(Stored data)
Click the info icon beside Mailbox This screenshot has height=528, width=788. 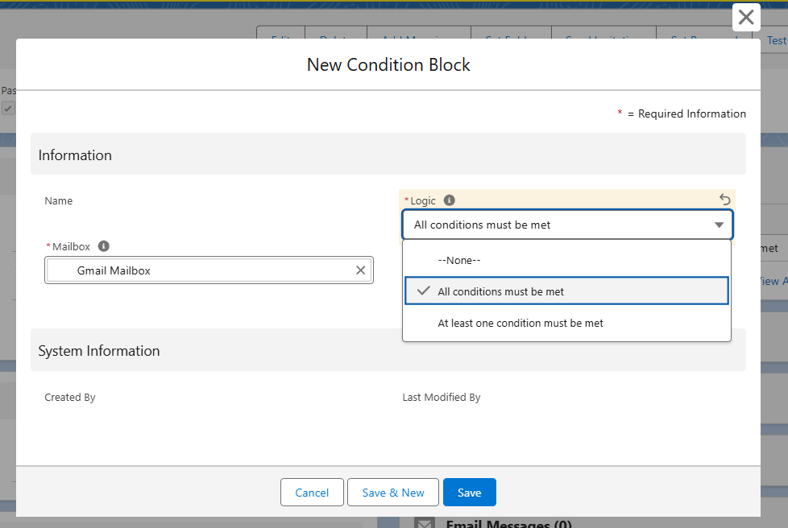[104, 246]
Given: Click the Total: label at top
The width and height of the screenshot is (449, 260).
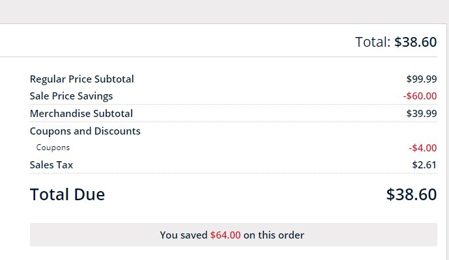Looking at the screenshot, I should tap(373, 42).
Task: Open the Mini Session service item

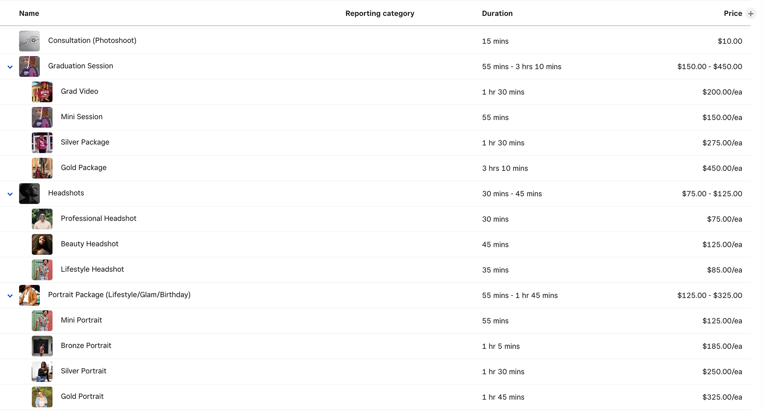Action: pos(81,117)
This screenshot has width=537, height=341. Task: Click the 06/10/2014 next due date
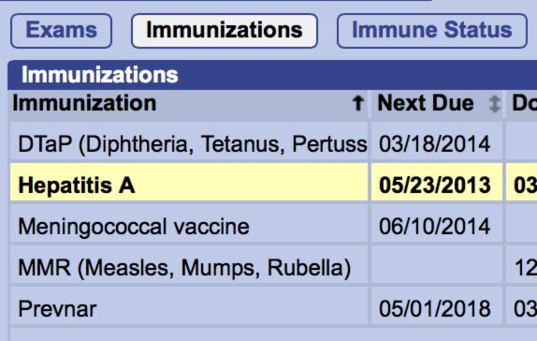pos(434,227)

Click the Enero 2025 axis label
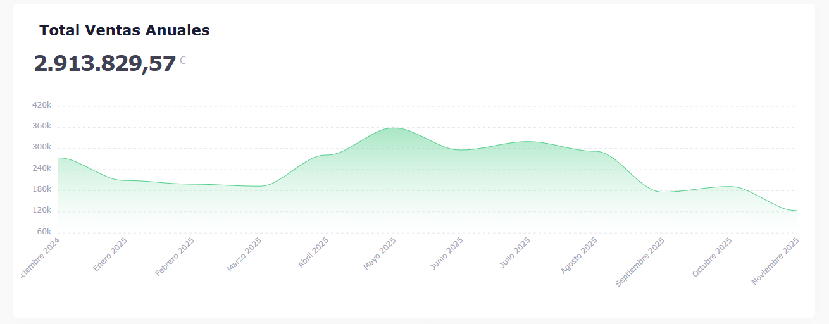pyautogui.click(x=111, y=254)
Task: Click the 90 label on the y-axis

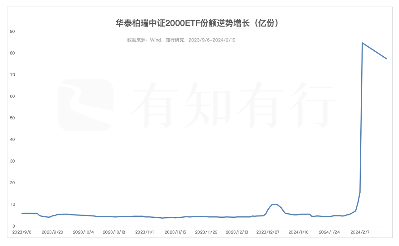Action: 13,31
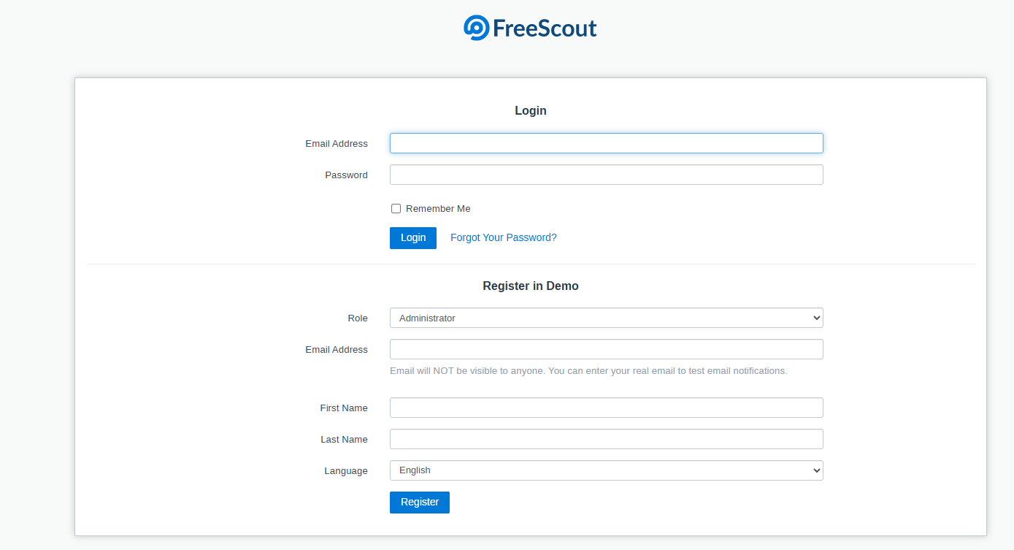The image size is (1014, 550).
Task: Click the "Last Name" field label
Action: pos(344,440)
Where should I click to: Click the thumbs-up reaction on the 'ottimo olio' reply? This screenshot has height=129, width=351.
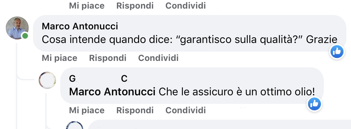click(314, 104)
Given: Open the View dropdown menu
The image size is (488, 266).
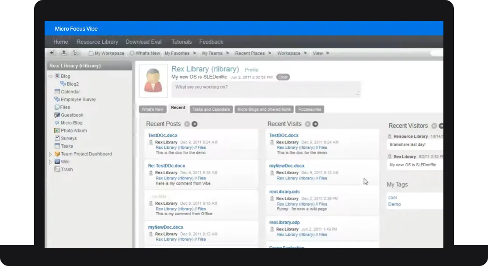Looking at the screenshot, I should click(x=320, y=53).
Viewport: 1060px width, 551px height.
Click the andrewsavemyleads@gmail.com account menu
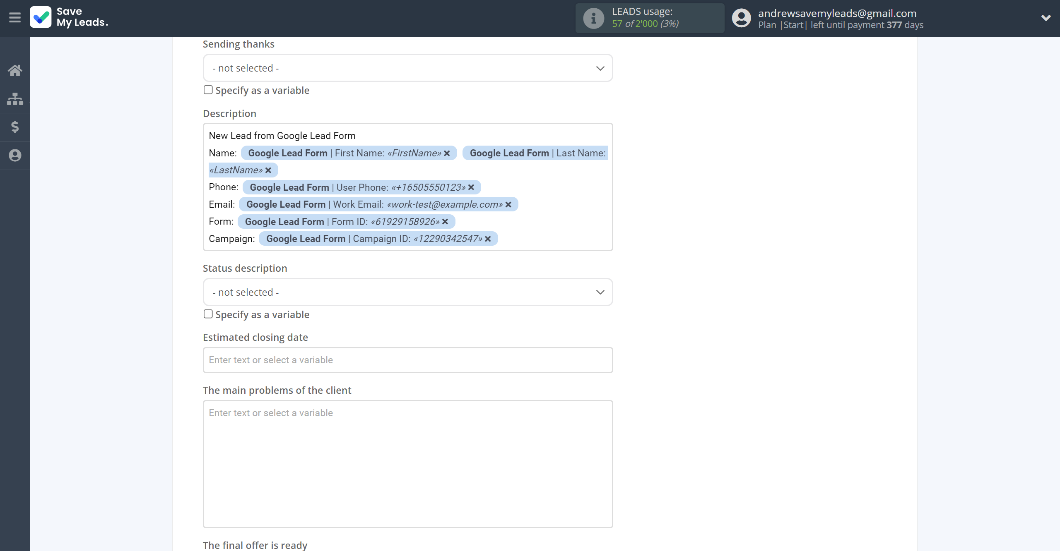[890, 17]
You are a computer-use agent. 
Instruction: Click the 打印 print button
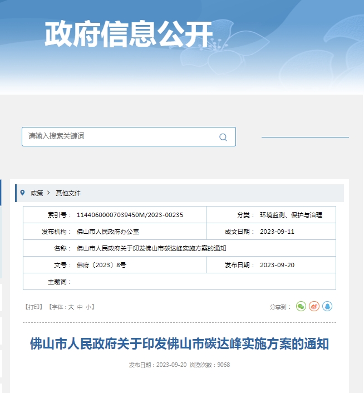(33, 307)
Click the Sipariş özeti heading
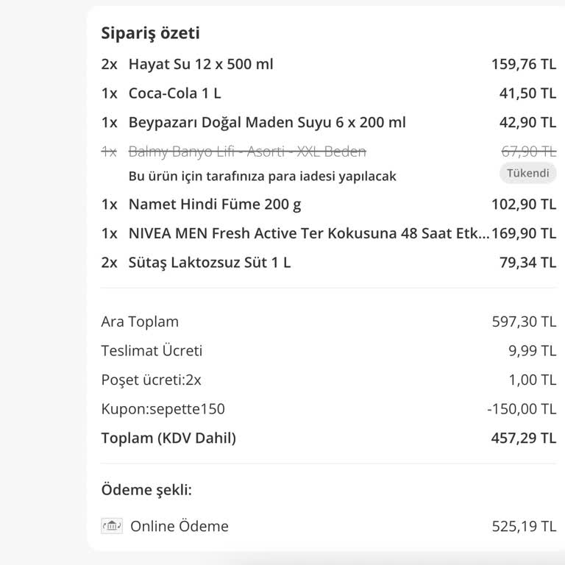The image size is (565, 565). point(150,33)
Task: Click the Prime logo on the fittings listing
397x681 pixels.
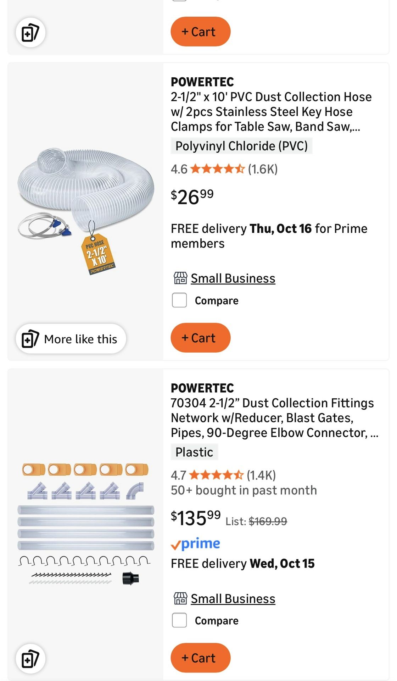Action: [195, 544]
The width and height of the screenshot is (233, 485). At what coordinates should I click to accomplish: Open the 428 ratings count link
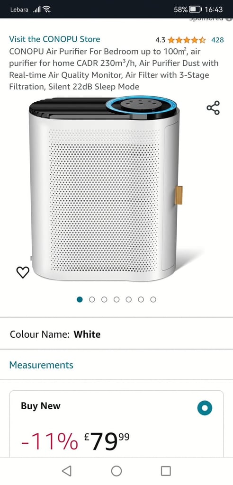(x=217, y=40)
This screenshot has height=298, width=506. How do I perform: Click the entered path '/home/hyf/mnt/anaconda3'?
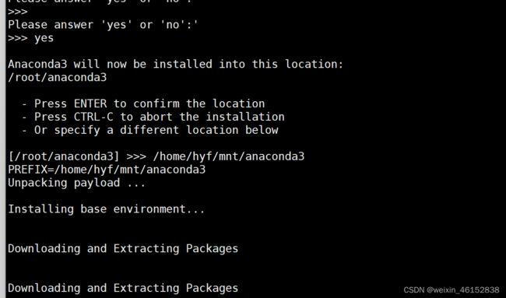pos(228,156)
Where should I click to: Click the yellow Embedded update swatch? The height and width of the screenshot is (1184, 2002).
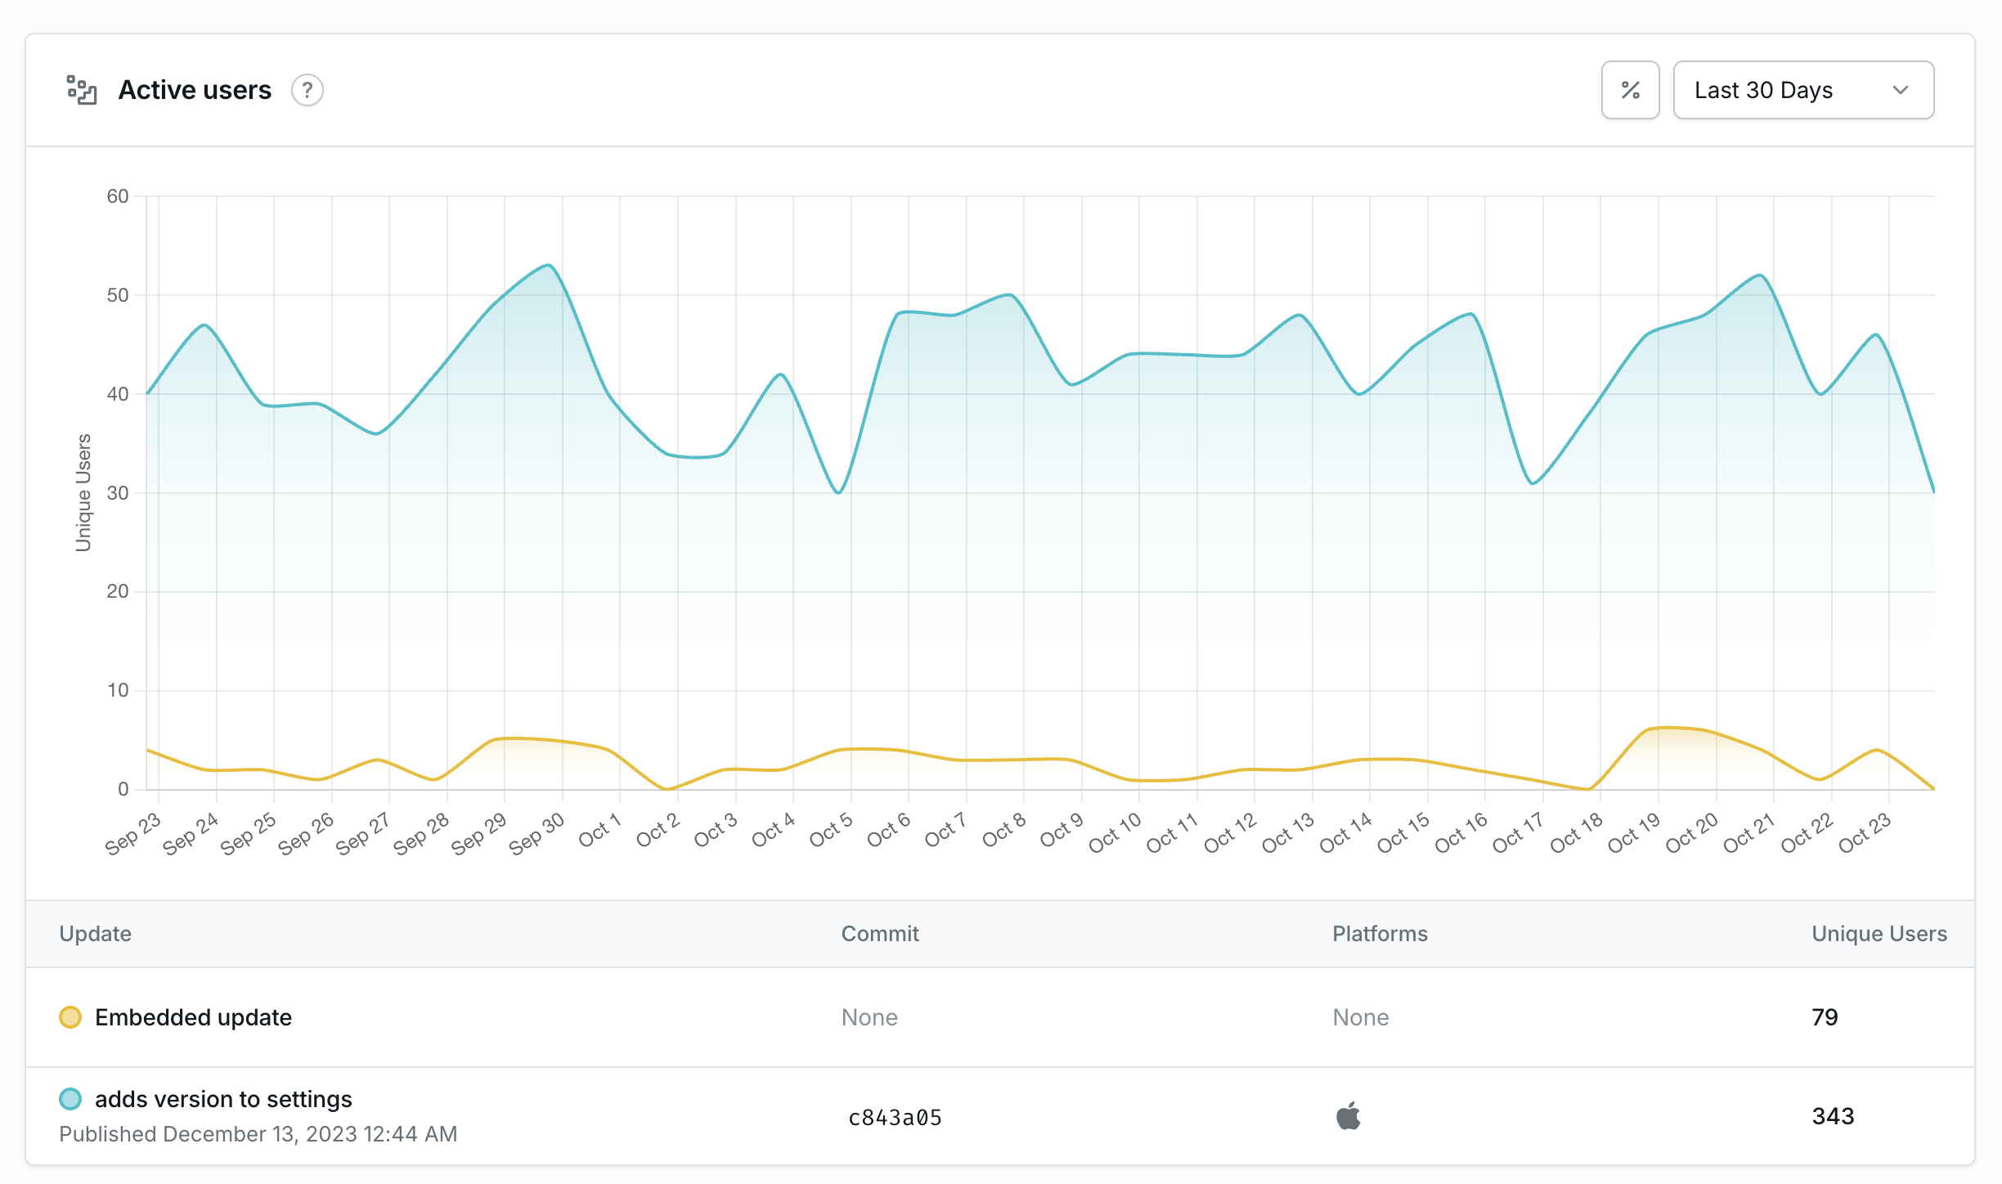pyautogui.click(x=70, y=1017)

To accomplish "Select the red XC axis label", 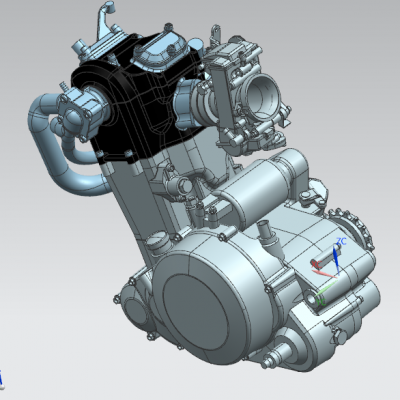I will [x=316, y=265].
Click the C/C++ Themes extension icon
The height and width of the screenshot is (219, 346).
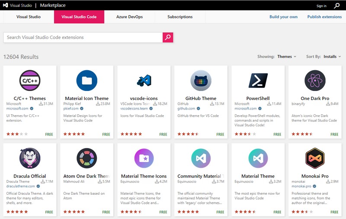[30, 81]
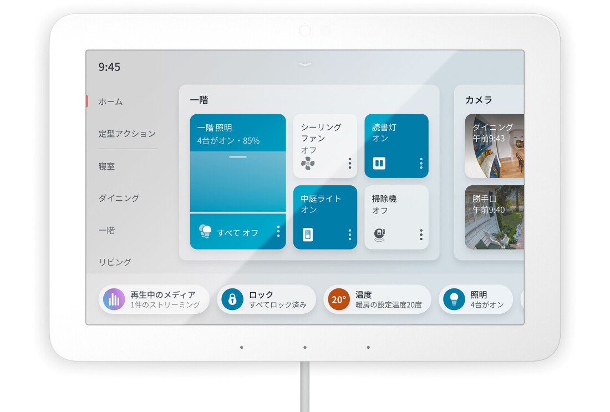The height and width of the screenshot is (412, 610).
Task: Tap the lock icon in the ロック pill
Action: pyautogui.click(x=232, y=299)
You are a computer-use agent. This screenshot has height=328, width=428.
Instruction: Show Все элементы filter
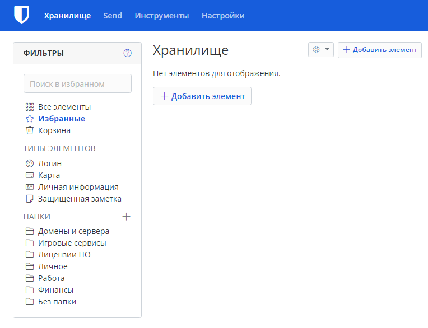point(64,107)
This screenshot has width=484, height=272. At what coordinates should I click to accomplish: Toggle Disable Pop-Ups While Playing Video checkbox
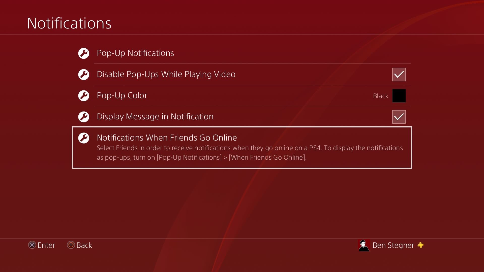[x=399, y=74]
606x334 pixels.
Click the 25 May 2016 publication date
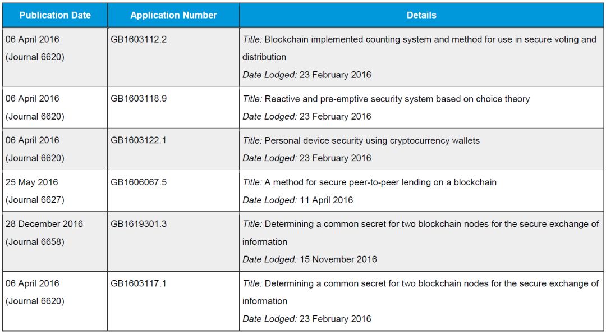pos(32,182)
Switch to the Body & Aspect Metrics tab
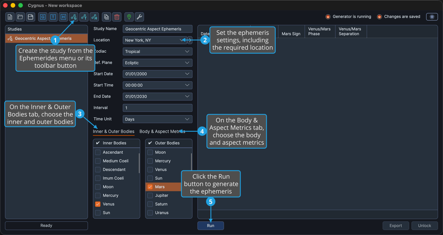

• _Task brief_
Using the records above, copy each line that contains "Given".

• _Task output_
Given: Click the Total: label at top
Given: Open the View dropdown menu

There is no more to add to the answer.